▶ _TASK REQUIREMENTS_: Among the records, how many lines carry the string "computer"? Give that number with nothing added.

Pixel coordinate grounding data:
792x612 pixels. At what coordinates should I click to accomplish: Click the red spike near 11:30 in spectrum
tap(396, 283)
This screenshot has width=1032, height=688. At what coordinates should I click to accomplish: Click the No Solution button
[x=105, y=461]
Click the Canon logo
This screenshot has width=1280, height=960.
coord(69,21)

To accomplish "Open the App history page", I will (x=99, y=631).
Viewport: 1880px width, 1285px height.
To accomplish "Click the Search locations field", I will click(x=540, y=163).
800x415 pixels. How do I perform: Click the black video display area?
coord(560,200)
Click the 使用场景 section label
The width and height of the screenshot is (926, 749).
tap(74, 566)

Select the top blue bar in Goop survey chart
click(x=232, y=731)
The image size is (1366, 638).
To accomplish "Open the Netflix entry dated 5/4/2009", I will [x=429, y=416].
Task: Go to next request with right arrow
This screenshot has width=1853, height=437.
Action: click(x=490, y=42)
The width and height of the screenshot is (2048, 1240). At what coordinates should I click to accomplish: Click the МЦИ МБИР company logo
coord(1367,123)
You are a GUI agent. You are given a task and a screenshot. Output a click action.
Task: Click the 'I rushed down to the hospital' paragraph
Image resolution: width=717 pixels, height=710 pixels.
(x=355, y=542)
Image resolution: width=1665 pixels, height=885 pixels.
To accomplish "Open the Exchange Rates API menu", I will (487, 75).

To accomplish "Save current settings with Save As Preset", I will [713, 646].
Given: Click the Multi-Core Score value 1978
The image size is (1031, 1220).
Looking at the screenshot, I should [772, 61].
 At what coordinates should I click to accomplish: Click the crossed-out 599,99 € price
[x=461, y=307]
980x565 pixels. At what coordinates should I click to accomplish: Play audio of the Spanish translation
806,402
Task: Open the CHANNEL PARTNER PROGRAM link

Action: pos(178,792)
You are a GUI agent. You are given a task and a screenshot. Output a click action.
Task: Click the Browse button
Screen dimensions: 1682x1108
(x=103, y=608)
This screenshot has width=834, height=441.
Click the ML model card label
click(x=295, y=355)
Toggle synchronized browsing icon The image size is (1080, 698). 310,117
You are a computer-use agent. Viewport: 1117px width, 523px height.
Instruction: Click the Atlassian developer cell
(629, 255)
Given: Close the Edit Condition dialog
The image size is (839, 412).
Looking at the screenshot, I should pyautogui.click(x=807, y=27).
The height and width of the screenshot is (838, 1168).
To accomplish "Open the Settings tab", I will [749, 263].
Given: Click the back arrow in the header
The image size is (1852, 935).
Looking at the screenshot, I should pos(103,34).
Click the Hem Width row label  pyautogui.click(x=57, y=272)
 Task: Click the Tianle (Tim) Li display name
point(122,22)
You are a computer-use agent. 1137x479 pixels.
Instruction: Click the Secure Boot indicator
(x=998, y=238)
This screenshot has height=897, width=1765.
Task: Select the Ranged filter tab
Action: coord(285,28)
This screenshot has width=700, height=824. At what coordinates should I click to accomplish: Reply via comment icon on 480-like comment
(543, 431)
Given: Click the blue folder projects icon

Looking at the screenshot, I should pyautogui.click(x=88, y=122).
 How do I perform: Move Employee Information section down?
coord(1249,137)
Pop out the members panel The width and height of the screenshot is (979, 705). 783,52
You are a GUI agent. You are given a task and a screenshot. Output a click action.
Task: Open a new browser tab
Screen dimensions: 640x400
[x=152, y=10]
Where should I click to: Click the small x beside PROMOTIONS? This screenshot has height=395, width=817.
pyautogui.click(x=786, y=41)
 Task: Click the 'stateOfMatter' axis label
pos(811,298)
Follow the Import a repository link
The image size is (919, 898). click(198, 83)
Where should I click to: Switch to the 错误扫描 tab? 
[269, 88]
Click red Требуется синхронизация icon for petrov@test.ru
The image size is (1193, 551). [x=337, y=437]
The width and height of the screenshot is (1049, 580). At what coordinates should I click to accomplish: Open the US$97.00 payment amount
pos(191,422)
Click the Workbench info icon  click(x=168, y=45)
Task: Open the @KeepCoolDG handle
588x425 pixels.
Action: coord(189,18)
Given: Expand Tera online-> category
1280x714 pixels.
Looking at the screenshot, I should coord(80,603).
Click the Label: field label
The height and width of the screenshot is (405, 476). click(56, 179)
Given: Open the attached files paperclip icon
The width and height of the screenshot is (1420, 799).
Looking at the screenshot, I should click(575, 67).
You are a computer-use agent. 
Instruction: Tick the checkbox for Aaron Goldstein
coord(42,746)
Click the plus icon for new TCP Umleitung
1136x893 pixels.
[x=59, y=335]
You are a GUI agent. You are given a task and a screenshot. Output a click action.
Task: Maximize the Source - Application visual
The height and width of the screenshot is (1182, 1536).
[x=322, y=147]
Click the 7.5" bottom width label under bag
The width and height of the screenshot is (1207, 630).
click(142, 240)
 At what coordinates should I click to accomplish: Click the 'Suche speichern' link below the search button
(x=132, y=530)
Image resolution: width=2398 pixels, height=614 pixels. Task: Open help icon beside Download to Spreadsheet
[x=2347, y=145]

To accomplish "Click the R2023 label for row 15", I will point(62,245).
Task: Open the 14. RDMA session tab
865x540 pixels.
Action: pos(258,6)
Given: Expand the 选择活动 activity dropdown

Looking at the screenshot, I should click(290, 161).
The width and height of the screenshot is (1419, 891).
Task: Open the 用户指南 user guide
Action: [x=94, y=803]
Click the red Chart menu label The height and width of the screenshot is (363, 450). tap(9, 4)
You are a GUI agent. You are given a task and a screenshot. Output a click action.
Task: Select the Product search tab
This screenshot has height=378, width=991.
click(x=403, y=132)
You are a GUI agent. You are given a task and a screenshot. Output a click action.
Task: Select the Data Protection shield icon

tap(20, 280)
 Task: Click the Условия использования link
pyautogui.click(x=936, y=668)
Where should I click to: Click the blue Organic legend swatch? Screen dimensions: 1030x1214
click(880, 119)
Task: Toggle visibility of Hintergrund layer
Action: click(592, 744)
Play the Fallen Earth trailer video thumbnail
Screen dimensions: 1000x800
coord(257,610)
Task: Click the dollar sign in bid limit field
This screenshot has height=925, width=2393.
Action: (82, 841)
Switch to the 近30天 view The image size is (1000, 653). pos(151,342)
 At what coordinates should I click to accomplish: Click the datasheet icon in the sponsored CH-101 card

▶ _EXPECTED OUTPUT_: 3